■ **Directions**: Once the line holding "Where should I" appears, repeat it and each line after it to the end of the data, exactly and with nothing else; pictures stay out.

■ **Data for the task**:
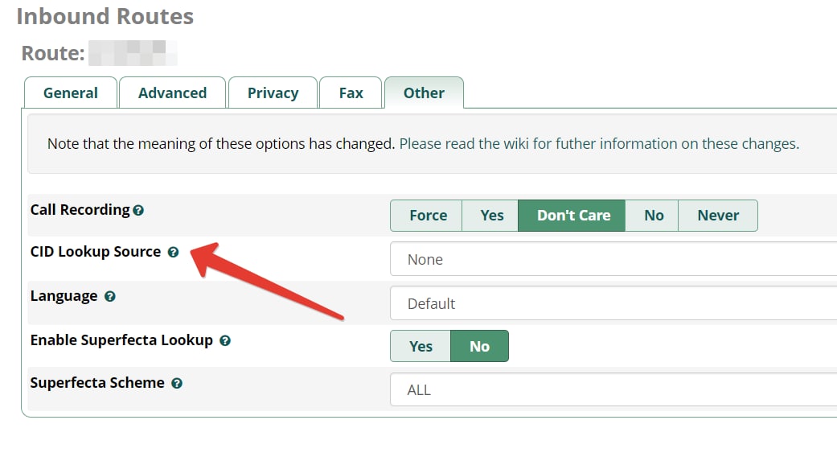The height and width of the screenshot is (461, 837).
Task: Enable Superfecta Lookup with Yes
Action: 421,347
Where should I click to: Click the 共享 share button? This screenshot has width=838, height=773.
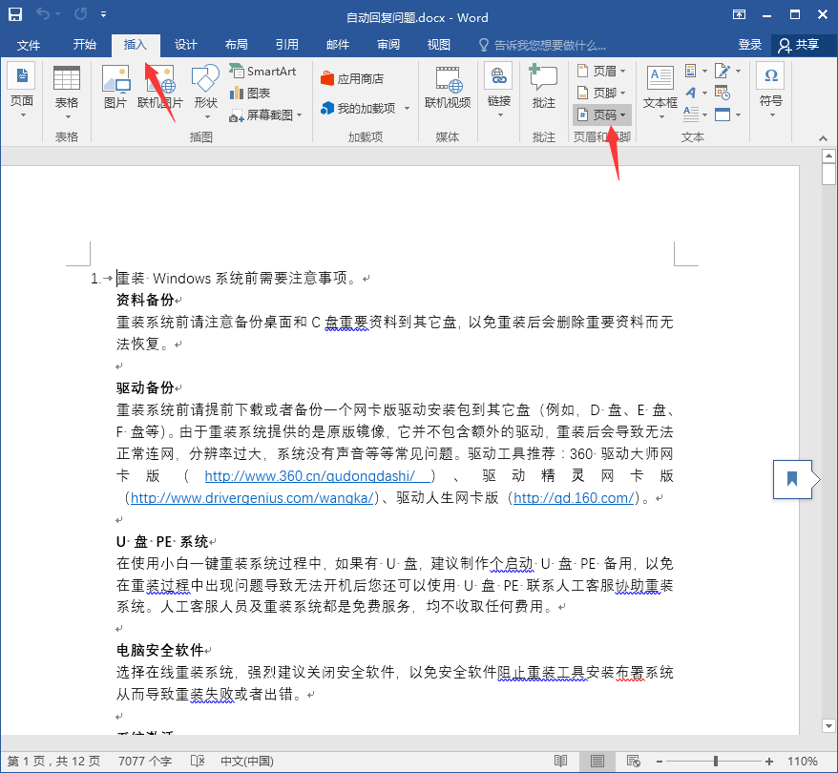coord(804,45)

■ **Expected output**:
Where should I click to: Click the 共享 share button? This screenshot has width=838, height=773.
coord(804,45)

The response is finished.